I was a good wife until I wasn’t.

I loved him in the way that I could until I couldn’t. It was when he was on his knees after his usual ten seconds between my legs where he’d practice the same tongue movements he’d always done. A flat slimy tongue attached to a skull that I no longer wanted near me.

Our demise had been years in the making. A dream I had the day before I married told me I was making a mistake, but I rarely listen to my intuition even when it grabs me by the nipple and begs me to go.

No, I like to see my nightmares through.



I cheated on him. Not because I wanted to, but because I needed to. I needed to know that I was someone that another human walking on this planet found desirable. I’ve never had the best love relationship with myself. I was taught from an early age that I wasn’t lovable, so I didn’t love me. Looking back over these sentences strung together above, I see this love of “I” and it riddles me.


But, back to my cheating. I did it. It was with a man I can remember by name and who makes me think of cigarettes and stolen gropes and kisses in the office stairwell when we both pretended to be on coffee breaks. He made me feel alive when I was dying inside. I tasted his mouth and didn’t exactly love it, but wanted it to spark me somehow.

He knew I was having an affair. It wasn’t about sex. The stunted times we tried were rather pathetic and nothing like the passion fueled movie scenes I had imagined. Seedy and yuck. An acrid burn to the back of the throat like an ashtray shot of vodka.

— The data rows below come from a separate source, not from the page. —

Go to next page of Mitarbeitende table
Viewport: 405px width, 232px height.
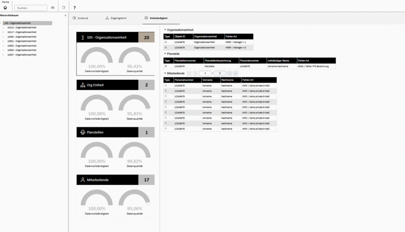(x=229, y=73)
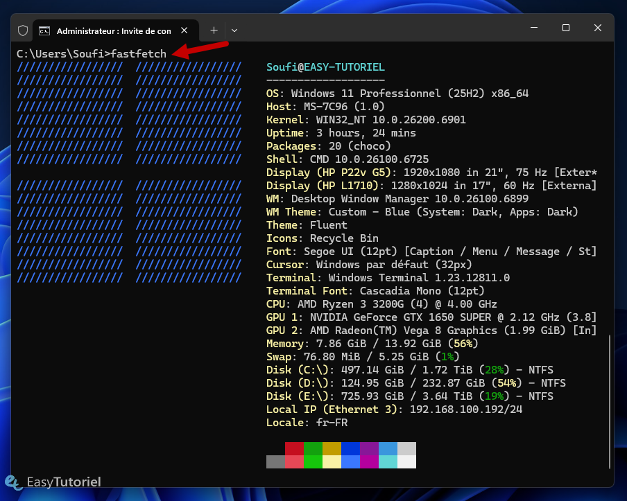This screenshot has width=627, height=501.
Task: Open a new terminal tab with the plus button
Action: pyautogui.click(x=214, y=30)
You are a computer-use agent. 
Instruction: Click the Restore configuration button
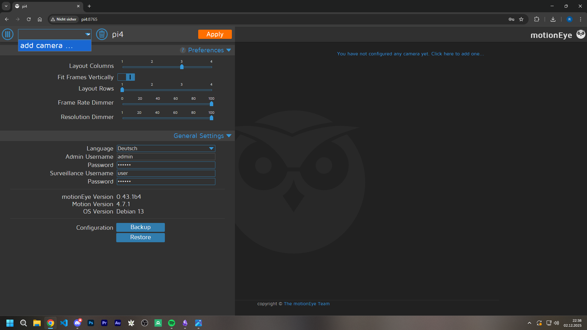[x=140, y=237]
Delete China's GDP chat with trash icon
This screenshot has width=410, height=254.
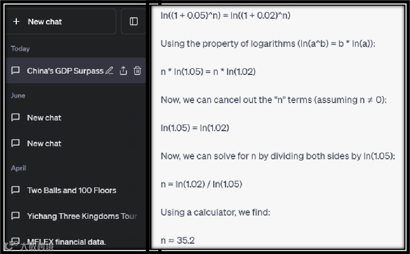click(137, 71)
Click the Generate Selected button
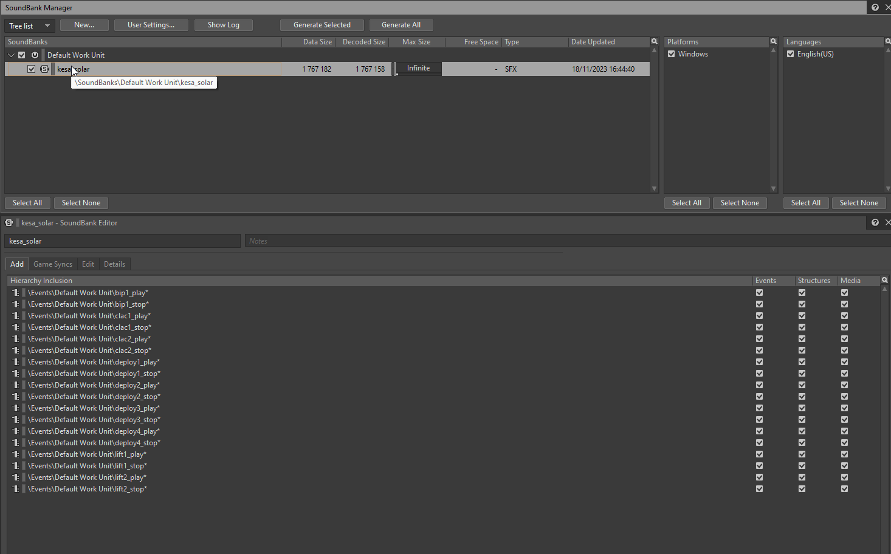Screen dimensions: 891x554 pyautogui.click(x=322, y=25)
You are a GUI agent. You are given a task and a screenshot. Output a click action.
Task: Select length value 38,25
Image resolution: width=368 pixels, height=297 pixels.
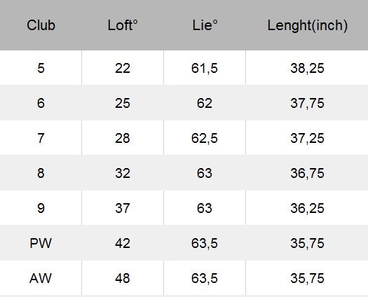click(x=307, y=68)
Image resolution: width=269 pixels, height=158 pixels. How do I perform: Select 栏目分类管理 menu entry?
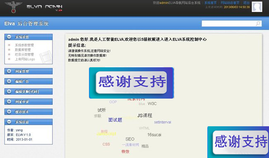pyautogui.click(x=24, y=54)
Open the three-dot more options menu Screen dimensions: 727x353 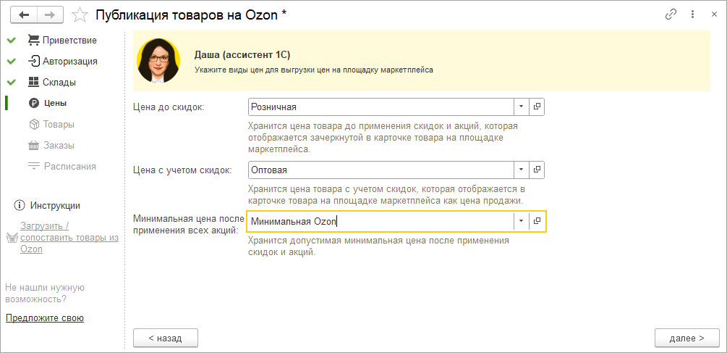[692, 14]
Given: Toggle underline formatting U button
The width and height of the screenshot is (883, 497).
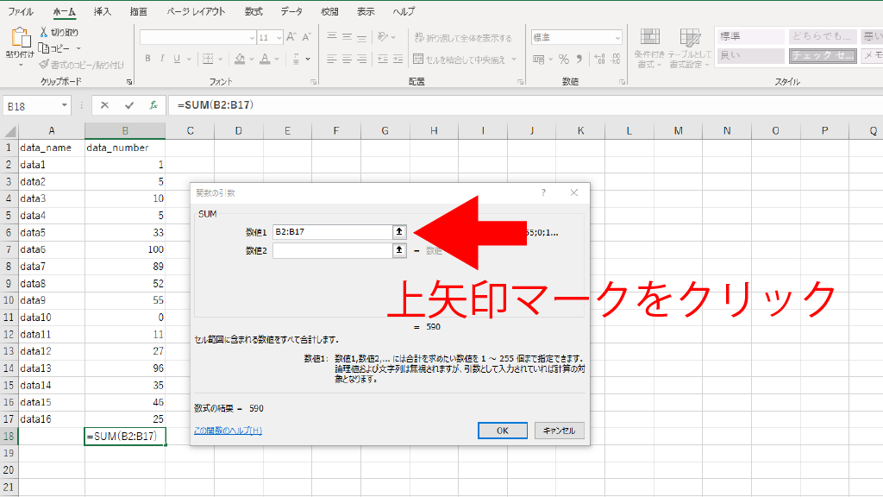Looking at the screenshot, I should tap(178, 59).
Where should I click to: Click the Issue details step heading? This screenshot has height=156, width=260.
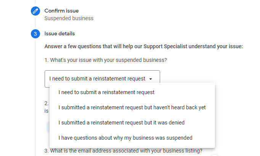coord(59,34)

The Rolodex of memories are scattered around, but they’re there waiting to be flipped through. I am sitting here in front of the next stage of my life and looking clearly at it for the first time. I’ve got nothing to hide because my truth is of no consequence to anyone. The sorting through the fragments and understanding how I’m putting together this puzzle for myself is all that matters. I’ve got this one life at the moment and won’t live on unless I make an effort to. My words and my experiences are all that I have. They’re not always pretty, but they’re mine. I want to scour the corners. Clean out the dark and dirty bits that are part of the mishmash that is my life. I am this house. This home of a human with various rooms. Some of them are decorated warm and anyone can come in, sit down, and feel as if they’ve reached this perfect space nirvana. There are plants, comfy couches, books and new magazines to read. Good music comes from a radio that isn’t too tinny with the sound and there are of course great snacks. All the good ones that satisfy the salty-sweet need of the most finickiest.

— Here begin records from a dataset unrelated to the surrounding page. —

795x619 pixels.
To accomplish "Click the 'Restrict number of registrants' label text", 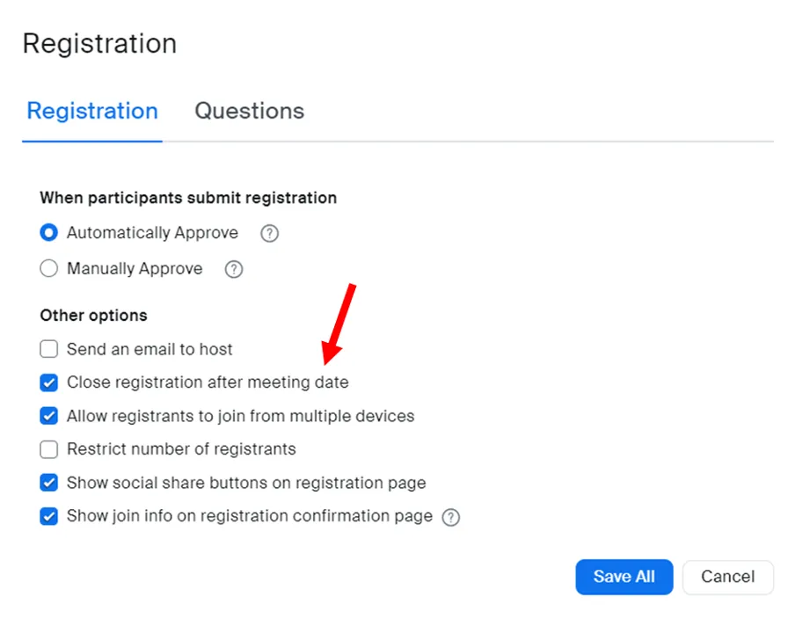I will click(x=181, y=449).
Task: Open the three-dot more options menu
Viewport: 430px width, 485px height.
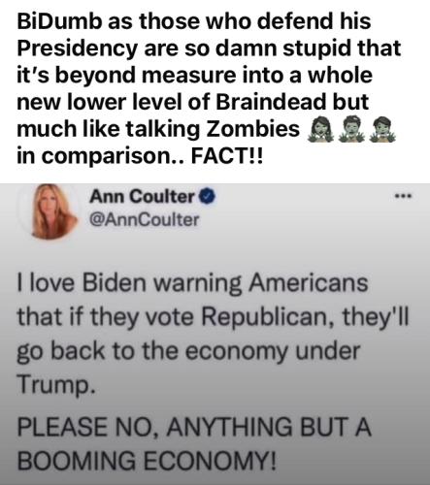Action: [x=403, y=195]
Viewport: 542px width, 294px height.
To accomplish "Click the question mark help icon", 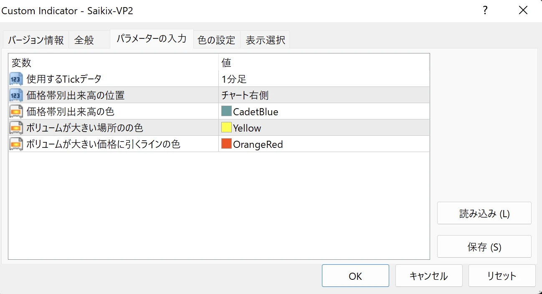I will (x=485, y=11).
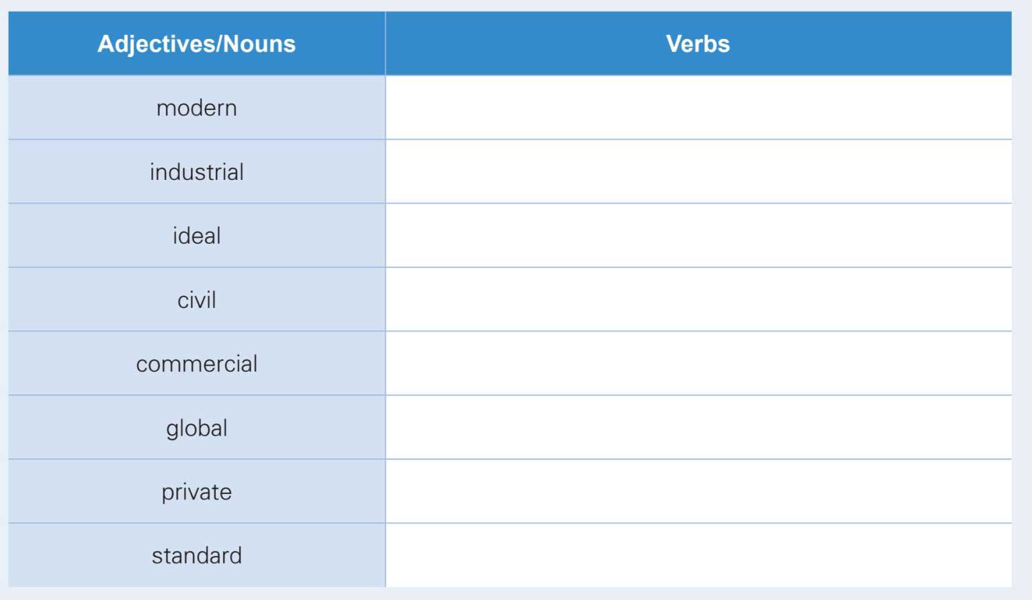Click the "private" cell
This screenshot has width=1032, height=600.
[x=196, y=492]
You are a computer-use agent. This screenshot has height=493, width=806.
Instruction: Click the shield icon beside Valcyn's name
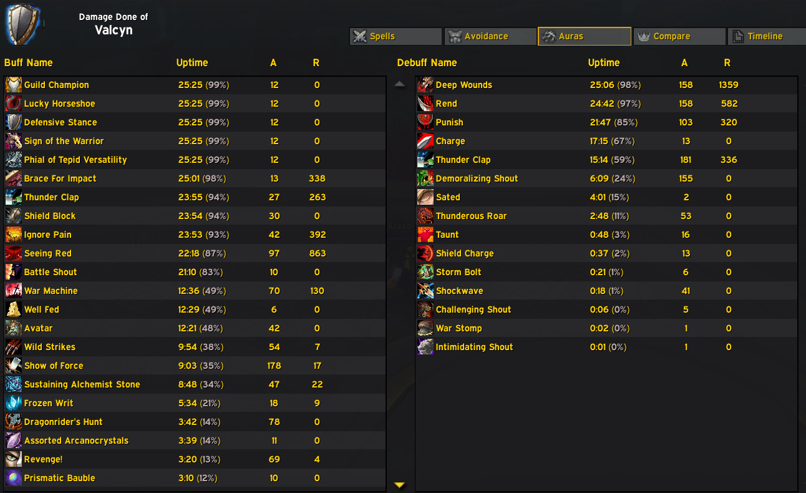(23, 24)
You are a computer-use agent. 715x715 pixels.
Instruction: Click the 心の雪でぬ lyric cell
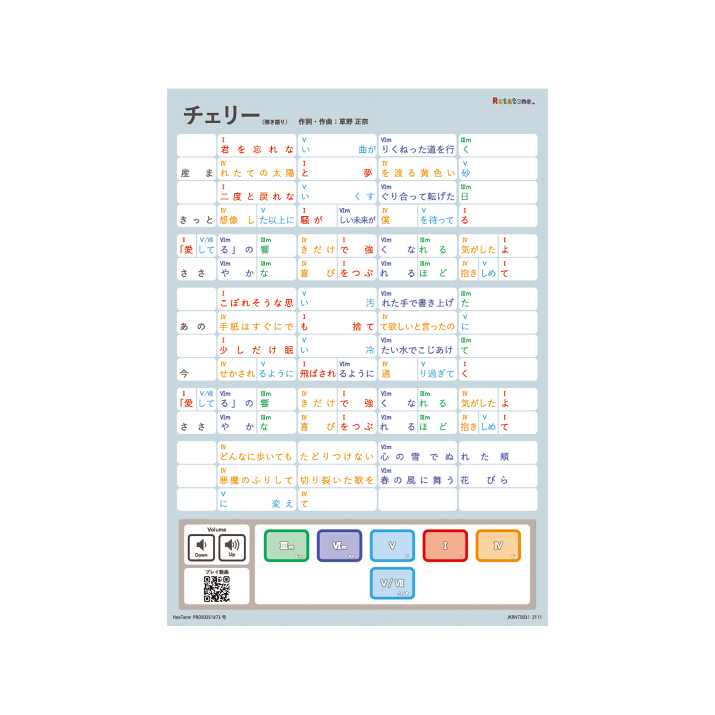pos(418,453)
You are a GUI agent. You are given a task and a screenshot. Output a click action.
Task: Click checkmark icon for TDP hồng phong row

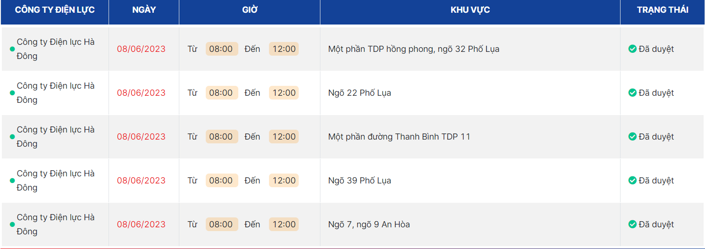point(632,49)
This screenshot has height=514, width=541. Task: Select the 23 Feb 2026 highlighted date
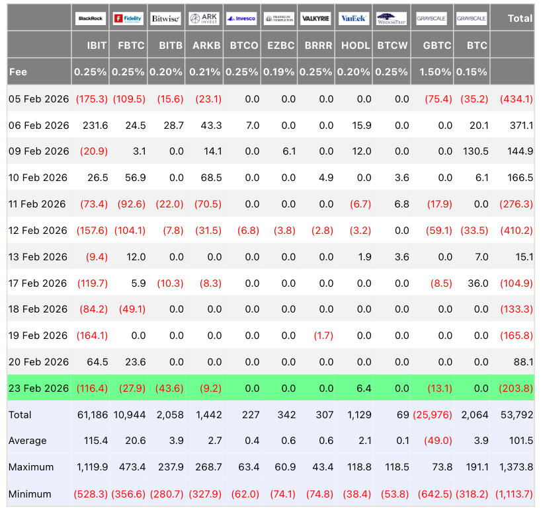point(38,388)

Then, there are other rooms that should have a little latch on both sides and a key that only I hold. Shit is piled on the bed and boxes of things that need to be sorted through are staring through the crack in the door where light sometimes gets in.

I’m unpacking the boxes, sifting through the shit, and finding the lost little things that I wanted but kept pushing aside. I’ve got to go through them and sort out the shit in the piles, but underneath, I think I’ll find a way out. This beautiful house of my life is a wonderful sprawling mess with floors that have seen better days and light fixtures that need a little updating, but that’s what good bras are for.

I crack me up.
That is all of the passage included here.